● **Stated task**: Copy out each of the following lines word for word, without changing or leaving out any of them.

● **The data**:
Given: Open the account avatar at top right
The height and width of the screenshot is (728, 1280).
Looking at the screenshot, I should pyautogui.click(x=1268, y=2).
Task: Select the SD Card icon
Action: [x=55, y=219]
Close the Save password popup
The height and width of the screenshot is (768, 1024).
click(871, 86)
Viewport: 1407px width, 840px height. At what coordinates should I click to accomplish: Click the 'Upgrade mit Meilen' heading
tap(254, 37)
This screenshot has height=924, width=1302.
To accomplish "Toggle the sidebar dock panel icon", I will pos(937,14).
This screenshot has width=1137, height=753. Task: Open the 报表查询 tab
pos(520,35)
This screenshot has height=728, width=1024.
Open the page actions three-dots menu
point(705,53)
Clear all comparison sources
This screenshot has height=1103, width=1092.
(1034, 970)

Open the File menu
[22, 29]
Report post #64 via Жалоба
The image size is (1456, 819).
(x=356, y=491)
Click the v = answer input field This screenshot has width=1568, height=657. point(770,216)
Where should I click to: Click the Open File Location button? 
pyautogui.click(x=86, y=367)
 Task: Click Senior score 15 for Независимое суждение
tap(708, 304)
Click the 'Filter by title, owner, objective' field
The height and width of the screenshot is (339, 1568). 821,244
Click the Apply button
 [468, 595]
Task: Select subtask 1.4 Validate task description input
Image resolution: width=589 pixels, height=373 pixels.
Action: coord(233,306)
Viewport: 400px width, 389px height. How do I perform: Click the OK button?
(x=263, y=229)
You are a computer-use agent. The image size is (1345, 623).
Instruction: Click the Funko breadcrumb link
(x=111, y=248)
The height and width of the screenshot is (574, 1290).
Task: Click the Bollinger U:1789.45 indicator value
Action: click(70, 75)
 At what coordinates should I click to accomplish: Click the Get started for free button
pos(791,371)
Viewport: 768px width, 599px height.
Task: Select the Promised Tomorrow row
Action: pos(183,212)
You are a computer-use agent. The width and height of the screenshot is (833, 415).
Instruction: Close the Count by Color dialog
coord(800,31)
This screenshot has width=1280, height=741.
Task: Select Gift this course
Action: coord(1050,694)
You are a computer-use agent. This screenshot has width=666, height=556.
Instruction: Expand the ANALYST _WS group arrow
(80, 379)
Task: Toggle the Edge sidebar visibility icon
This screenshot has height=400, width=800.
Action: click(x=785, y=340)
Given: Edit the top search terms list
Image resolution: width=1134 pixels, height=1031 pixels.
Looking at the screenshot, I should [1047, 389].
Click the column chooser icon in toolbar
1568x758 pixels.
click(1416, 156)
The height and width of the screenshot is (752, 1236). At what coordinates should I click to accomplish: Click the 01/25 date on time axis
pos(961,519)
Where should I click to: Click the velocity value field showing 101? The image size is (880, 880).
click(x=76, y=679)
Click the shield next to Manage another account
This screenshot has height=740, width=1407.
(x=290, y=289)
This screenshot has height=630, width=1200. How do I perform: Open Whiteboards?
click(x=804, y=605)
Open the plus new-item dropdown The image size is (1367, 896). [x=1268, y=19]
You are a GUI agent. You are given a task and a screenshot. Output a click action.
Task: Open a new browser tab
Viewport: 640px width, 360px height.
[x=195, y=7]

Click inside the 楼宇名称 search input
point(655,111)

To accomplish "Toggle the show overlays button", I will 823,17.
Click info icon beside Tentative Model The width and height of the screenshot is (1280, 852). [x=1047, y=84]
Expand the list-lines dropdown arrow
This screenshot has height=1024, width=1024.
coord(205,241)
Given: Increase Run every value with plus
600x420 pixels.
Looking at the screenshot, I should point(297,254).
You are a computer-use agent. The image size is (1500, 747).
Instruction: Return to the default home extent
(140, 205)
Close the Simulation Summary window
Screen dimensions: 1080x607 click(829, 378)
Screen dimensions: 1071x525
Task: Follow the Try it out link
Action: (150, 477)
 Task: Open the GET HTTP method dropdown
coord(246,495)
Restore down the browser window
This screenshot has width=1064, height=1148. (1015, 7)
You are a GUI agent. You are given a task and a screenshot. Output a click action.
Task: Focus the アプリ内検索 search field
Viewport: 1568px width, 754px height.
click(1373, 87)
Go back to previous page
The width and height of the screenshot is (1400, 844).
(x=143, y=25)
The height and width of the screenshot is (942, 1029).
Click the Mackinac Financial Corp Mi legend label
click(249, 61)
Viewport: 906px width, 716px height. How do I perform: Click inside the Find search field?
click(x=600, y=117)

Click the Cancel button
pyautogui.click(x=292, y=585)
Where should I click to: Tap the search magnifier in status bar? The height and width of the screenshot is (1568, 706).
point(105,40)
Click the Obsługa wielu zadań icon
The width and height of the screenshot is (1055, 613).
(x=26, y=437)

● **Solution to the problem**:
Given: Open the account avatar at top right
The height and width of the screenshot is (728, 1280).
Looking at the screenshot, I should pyautogui.click(x=1268, y=2).
Task: Select the SD Card icon
Action: [x=55, y=219]
Close the Save password popup
The height and width of the screenshot is (768, 1024).
click(871, 86)
Viewport: 1407px width, 840px height. At what coordinates should I click to accomplish: Click the 'Upgrade mit Meilen' heading
tap(254, 37)
This screenshot has height=924, width=1302.
To accomplish "Toggle the sidebar dock panel icon", I will pos(937,14).
This screenshot has width=1137, height=753. Task: Open the 报表查询 tab
pos(520,35)
This screenshot has height=728, width=1024.
Open the page actions three-dots menu
point(705,53)
Clear all comparison sources
This screenshot has height=1103, width=1092.
(1034, 970)

Open the File menu
[22, 29]
Report post #64 via Жалоба
The image size is (1456, 819).
(x=356, y=491)
Click the v = answer input field This screenshot has width=1568, height=657. point(770,216)
Where should I click to: Click the Open File Location button? 
pyautogui.click(x=86, y=367)
 Task: Click Senior score 15 for Независимое суждение
tap(708, 304)
Click the 'Filter by title, owner, objective' field
The height and width of the screenshot is (339, 1568). 821,244
Click the Apply button
 [468, 595]
Task: Select subtask 1.4 Validate task description input
Image resolution: width=589 pixels, height=373 pixels.
Action: coord(233,306)
Viewport: 400px width, 389px height. How do I perform: Click the OK button?
(x=263, y=229)
You are a computer-use agent. The image size is (1345, 623).
Instruction: Click the Funko breadcrumb link
(x=111, y=248)
The height and width of the screenshot is (574, 1290).
Task: Click the Bollinger U:1789.45 indicator value
Action: click(70, 75)
 At what coordinates should I click to accomplish: Click the Get started for free button
pos(791,371)
Viewport: 768px width, 599px height.
Task: Select the Promised Tomorrow row
Action: pos(183,212)
You are a computer-use agent. The width and height of the screenshot is (833, 415).
Instruction: Close the Count by Color dialog
coord(800,31)
This screenshot has width=1280, height=741.
Task: Select Gift this course
Action: coord(1050,694)
You are a computer-use agent. This screenshot has width=666, height=556.
Instruction: Expand the ANALYST _WS group arrow
(80, 379)
Task: Toggle the Edge sidebar visibility icon
This screenshot has height=400, width=800.
Action: click(x=785, y=340)
Given: Edit the top search terms list
Image resolution: width=1134 pixels, height=1031 pixels.
Looking at the screenshot, I should [1047, 389].
Click the column chooser icon in toolbar
1568x758 pixels.
click(1416, 156)
The height and width of the screenshot is (752, 1236). At what coordinates should I click to accomplish: Click the 01/25 date on time axis
pos(961,519)
Where should I click to: Click the velocity value field showing 101? The image size is (880, 880).
click(x=76, y=679)
Click the shield next to Manage another account
This screenshot has height=740, width=1407.
(x=290, y=289)
This screenshot has height=630, width=1200. How do I perform: Open Whiteboards?
click(x=804, y=605)
Open the plus new-item dropdown The image size is (1367, 896). [x=1268, y=19]
You are a GUI agent. You are given a task and a screenshot. Output a click action.
Task: Open a new browser tab
Viewport: 640px width, 360px height.
[x=195, y=7]

Click inside the 楼宇名称 search input
point(655,111)

To accomplish "Toggle the show overlays button", I will 823,17.
Click info icon beside Tentative Model The width and height of the screenshot is (1280, 852). [x=1047, y=84]
Expand the list-lines dropdown arrow
This screenshot has height=1024, width=1024.
coord(205,241)
Given: Increase Run every value with plus
600x420 pixels.
Looking at the screenshot, I should point(297,254).
You are a computer-use agent. The image size is (1500, 747).
Instruction: Return to the default home extent
(140, 205)
Close the Simulation Summary window
Screen dimensions: 1080x607 click(829, 378)
Screen dimensions: 1071x525
Task: Follow the Try it out link
Action: (150, 477)
 Task: Open the GET HTTP method dropdown
coord(246,495)
Restore down the browser window
This screenshot has width=1064, height=1148. (1015, 7)
You are a GUI agent. You are given a task and a screenshot. Output a click action.
Task: Focus the アプリ内検索 search field
Viewport: 1568px width, 754px height.
click(1373, 87)
Go back to previous page
The width and height of the screenshot is (1400, 844).
(x=143, y=25)
The height and width of the screenshot is (942, 1029).
Click the Mackinac Financial Corp Mi legend label
click(249, 61)
Viewport: 906px width, 716px height. How do I perform: Click inside the Find search field?
click(x=600, y=117)

Click the Cancel button
pyautogui.click(x=292, y=585)
Where should I click to: Tap the search magnifier in status bar? The height and width of the screenshot is (1568, 706).
point(105,40)
Click the Obsługa wielu zadań icon
The width and height of the screenshot is (1055, 613).
(x=26, y=437)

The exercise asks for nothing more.